The fix is now deployed everywhere. It has been on scb2002 the whole day, and that node has not exhibited any memory issues since. Hence, finally (and happily) resolving.

For posterity, it is easy to spot when Marko deployed and the effects of the new code:

Screen Shot 2018-07-25 at 8.28.56 AM.png (772×2 px, 194 KB)

Screen Shot 2018-07-25 at 8.28.37 AM.png (674×2 px, 489 KB)

There seems to be only one weirdness remaining, namely:

Screen Shot 2018-07-25 at 1.32.55 PM.png (576×2 px, 126 KB)

For some reason, right after the deployment the number of active clients seems steadily increasing over time.

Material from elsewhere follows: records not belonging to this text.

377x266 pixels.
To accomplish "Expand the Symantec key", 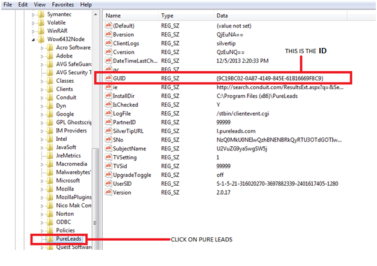I will coord(33,14).
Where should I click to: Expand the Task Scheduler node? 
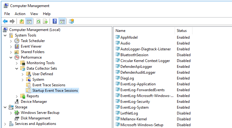[11, 41]
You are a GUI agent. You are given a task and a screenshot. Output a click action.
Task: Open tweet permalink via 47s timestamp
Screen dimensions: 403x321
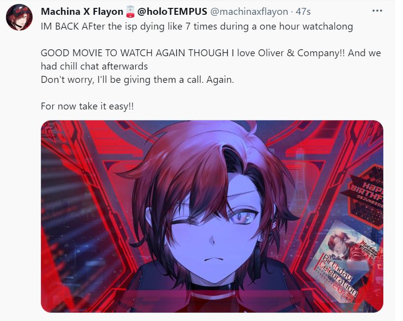tap(303, 11)
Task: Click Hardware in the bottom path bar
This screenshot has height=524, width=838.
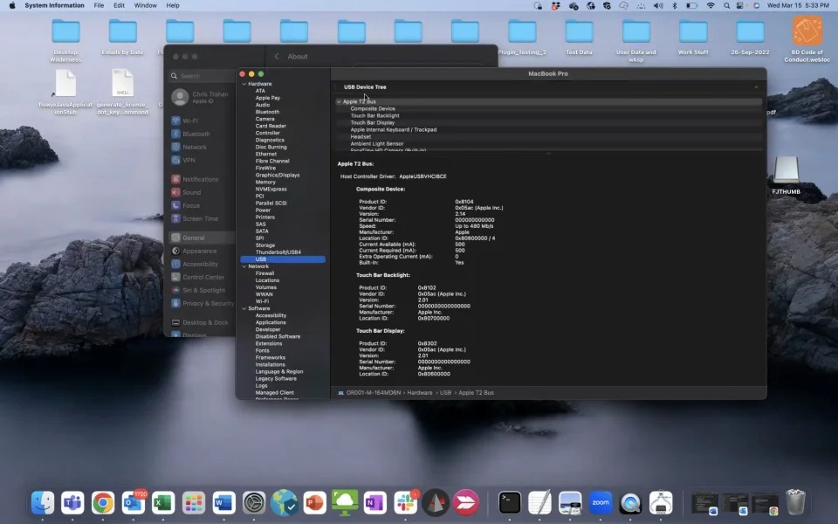Action: coord(419,393)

From the ES dashboard it seems that the weird behavior is present only on scb2* nodes (again).

As Marko pointed out, the increase/decrease logic for these counters is shown in:

Moreover, on several scb2* nodes the following message started to pop up after the deployment:

eventstreams[7702]: (node:1891) Warning: Possible EventEmitter memory leak detected. 11 drain listeners added. Use emitter.setMaxListeners() to increase limit

More info https://nodejs.org/docs/latest/api/events.html#events_emitter_setmaxlisteners_n

(Not sure if it is related but worth to be mentioned).

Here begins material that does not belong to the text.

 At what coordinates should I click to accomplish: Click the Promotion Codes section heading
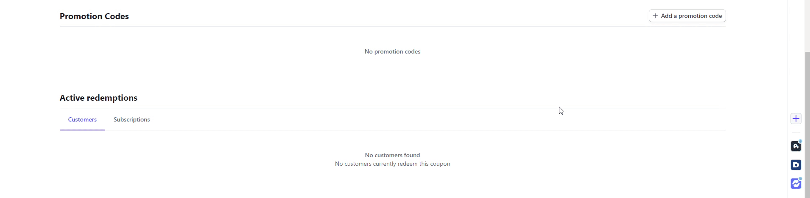[x=94, y=16]
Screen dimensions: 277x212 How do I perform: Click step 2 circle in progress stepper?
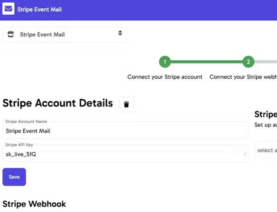248,62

Change 448108 had a related patch set uploaded (by Mobrovac; owner: Mobrovac):
[mediawiki/services/eventstreams@master] Do not use compression and provide better stream and err handling

https://gerrit.wikimedia.org/r/448108

Change 448108 merged by Mobrovac:
[mediawiki/services/eventstreams@master] Do not use compression and provide better stream and err handling

https://gerrit.wikimedia.org/r/448108

Mentioned in SAL (#wikimedia-operations) [2018-07-26T19:36:04Z] <mobrovac@deploy1001> Started deploy [eventstreams/deploy@b1f577d]: Provide better stream and error handling and stop using compression - T199813

Mentioned in SAL (#wikimedia-operations) [2018-07-26T19:38:17Z] <mobrovac@deploy1001> Finished deploy [eventstreams/deploy@b1f577d]: Provide better stream and error handling and stop using compression - T199813 (duration: 02m 13s)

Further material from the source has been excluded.